[START OF Source extract]
Semi-Supervised Learning Algorithm

A Semi-Supervised Learning Algorithm is a supervised learning algorithm that can be applied by a semi-supervised learning system to solve a semi-supervised training task that involves both labeled training data and unlabeled training data.

• Context:
  • It can range from being a Transductive Semi-Supervised Learning Algorithm to being a Inductive Semi-Supervised Learning Algorithm, depending on whether the test set is visible during learning.
  • It can range from being a Semi-Supervised Classification Algorithm to being a Semi-Supervised Regression Algorithm to being a Semi-Supervised Point Estimation Algorithm.
  • It can be a Self-Supervised Learning Algorithm when a Labeling Heuristic is available to generate pseudo-labels for the unlabeled data.
  • It can be a Co-Training Learning Algorithm, if multiple views of the data are available and can be independently used to train separate classifiers which are then combined.
  • It can range from being a Weakly-Trained Learning Algorithm, relying on minimal labeled data, to being a Large Labeled Dataset Semi-Supervised Algorithm that utilizes substantially more labeled information.
[END OF Source extract]
[START OF Recorded information]
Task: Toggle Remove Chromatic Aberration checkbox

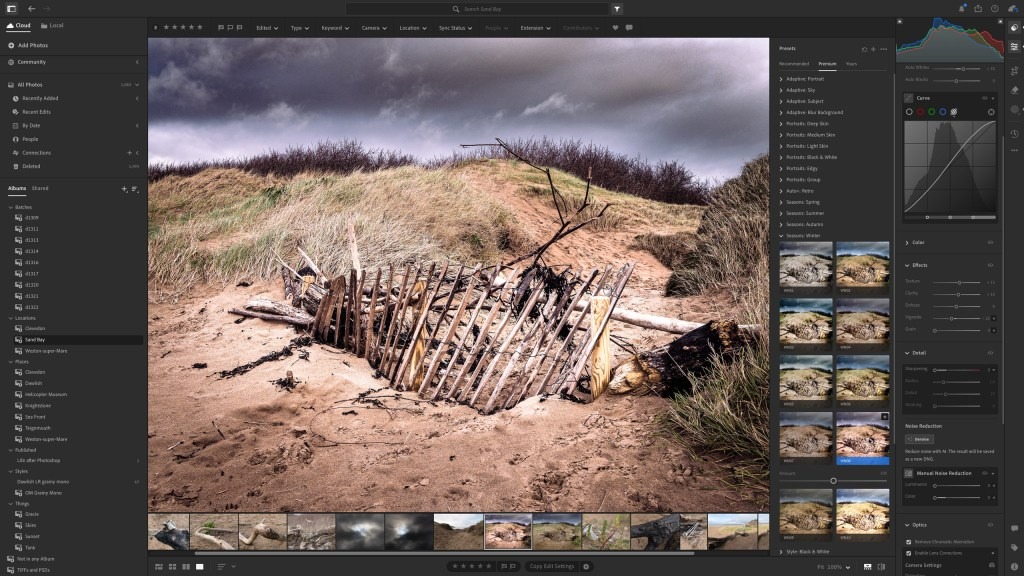Action: pos(909,542)
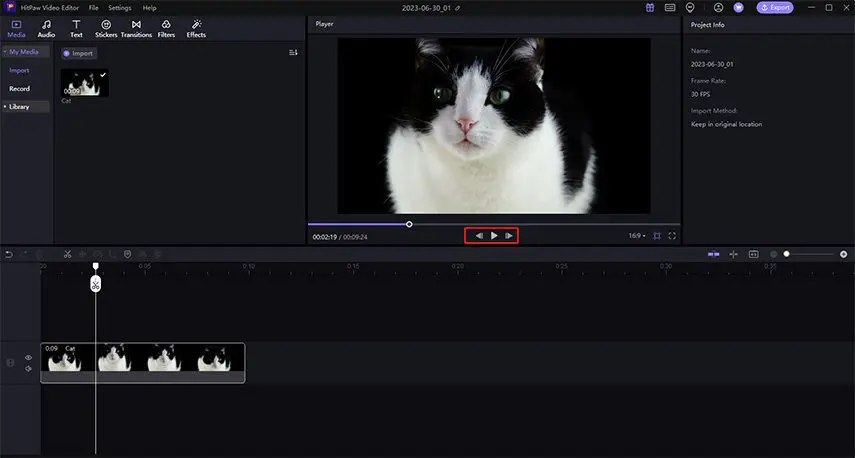Mute the video track audio

click(28, 369)
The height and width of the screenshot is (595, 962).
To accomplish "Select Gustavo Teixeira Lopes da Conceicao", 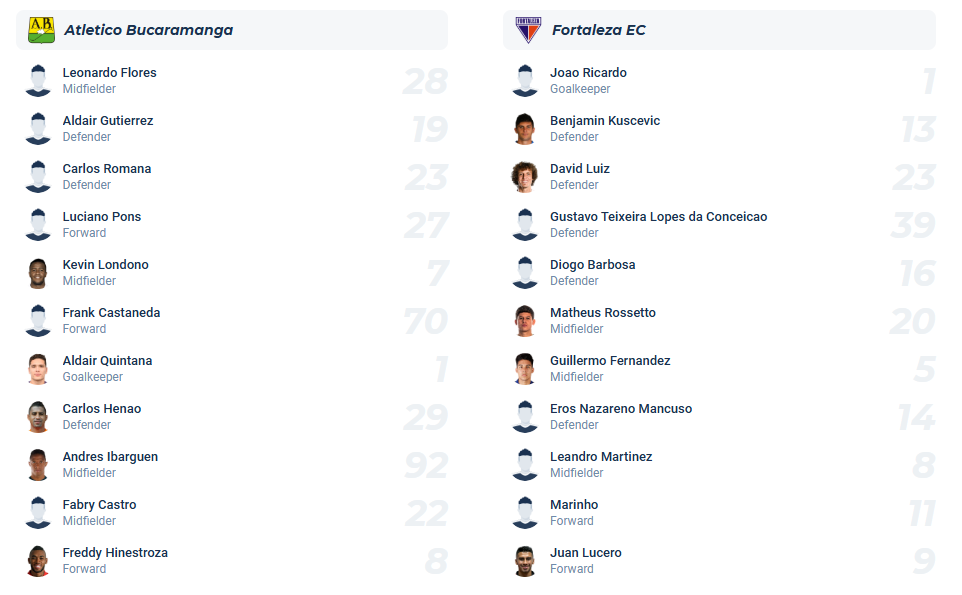I will 658,216.
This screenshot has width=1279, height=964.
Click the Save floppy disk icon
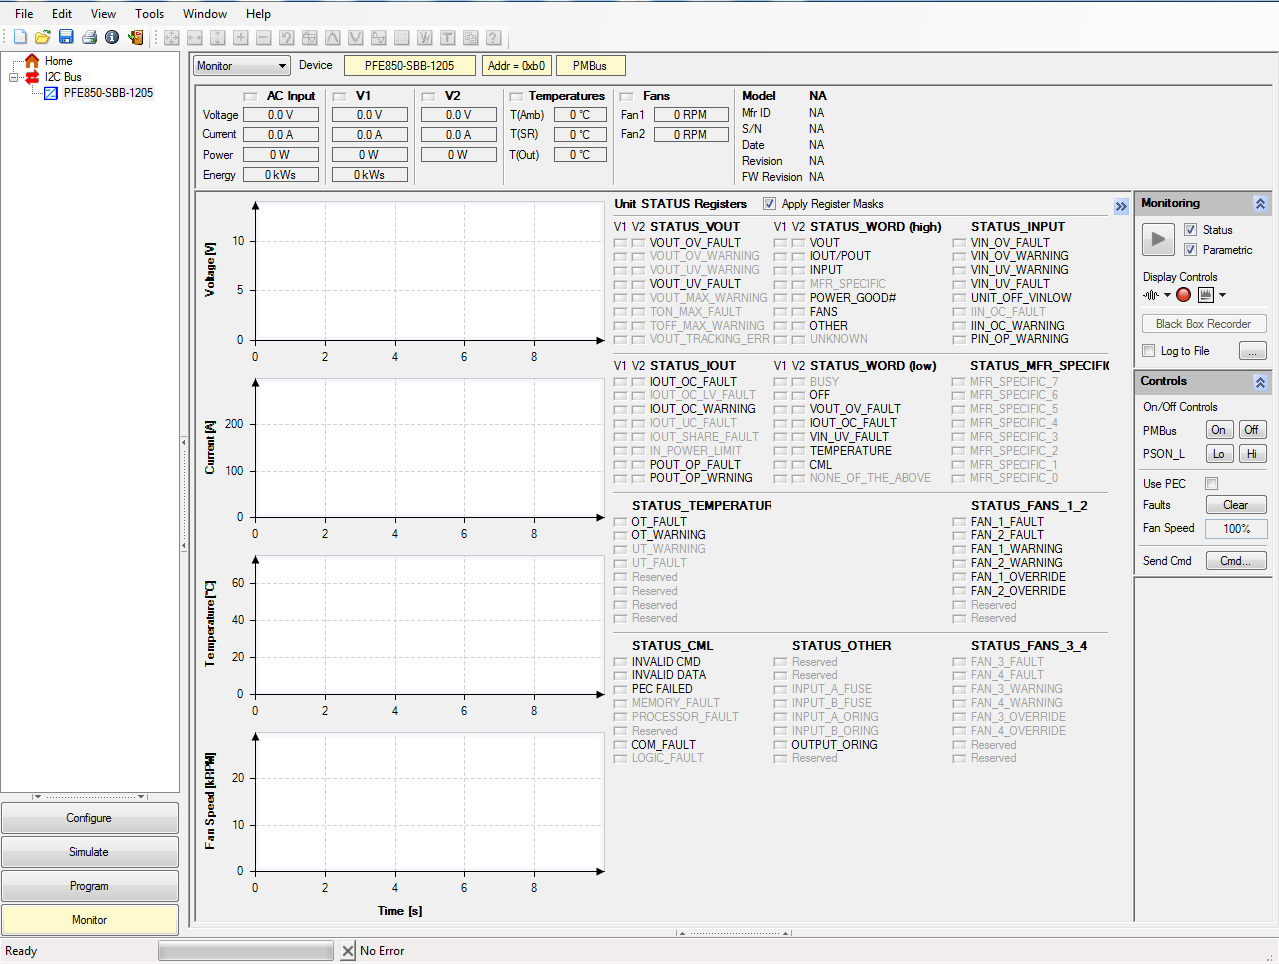(66, 37)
[END OF Recorded information]
## Problem description
Could you pick up the semi-supervised learning algorithm entry above right after its last bullet and continue writing it?

## Exercise answer
  • It can benefit from incorporating Domain Knowledge and Constraint-based Approaches to guide the learning process with unlabeled data.
  • It can leverage Data Augmentation and Feature Learning to improve generalization from limited labeled data.
  • ...
• Example(s):
  • A Semi-Supervised Generative Model, which models the distribution of both labeled and unlabeled data.
  • A Co-training Learning Algorithm, which alternates between training on separate feature sets and enlarging the labeled set with newly labeled data from the learned classifier.
  • A Semi-Supervised Support Vector Machines (S3VM) Algorithm, which extends SVMs to handle unlabeled data.
  • A Semi-Supervised CRF Training Algorithm, which uses labeled and unlabeled sequences for conditional random field training.
  • A Semi-Supervised Graph-based Learning Algorithm, which propagates labels through a graph connecting data points based on their similarity.
  • A EM With Generative Mixture Models Algorithm, which alternates between assigning pseudo-labels to unlabeled data and reestimating model parameters.
  • A Transductive Support Vector Machine, optimized for a specific set of test data by using both labeled and unlabeled data.
  • A Multiview Learning Algorithm, which uses different representations (views) of the data to improve learning.
  • ...
• Counter-Example(s):
  • A Fully-Supervised Learning Algorithm, which requires a completely labeled training set for learning.
  • A Unsupervised Learning Algorithm, such as Clustering Algorithms, which do not utilize any labels for learning.
  • A Reinforcement Learning Algorithm, which interacts with an environment to learn policies rather than learning from labeled and unlabeled data.
  • ...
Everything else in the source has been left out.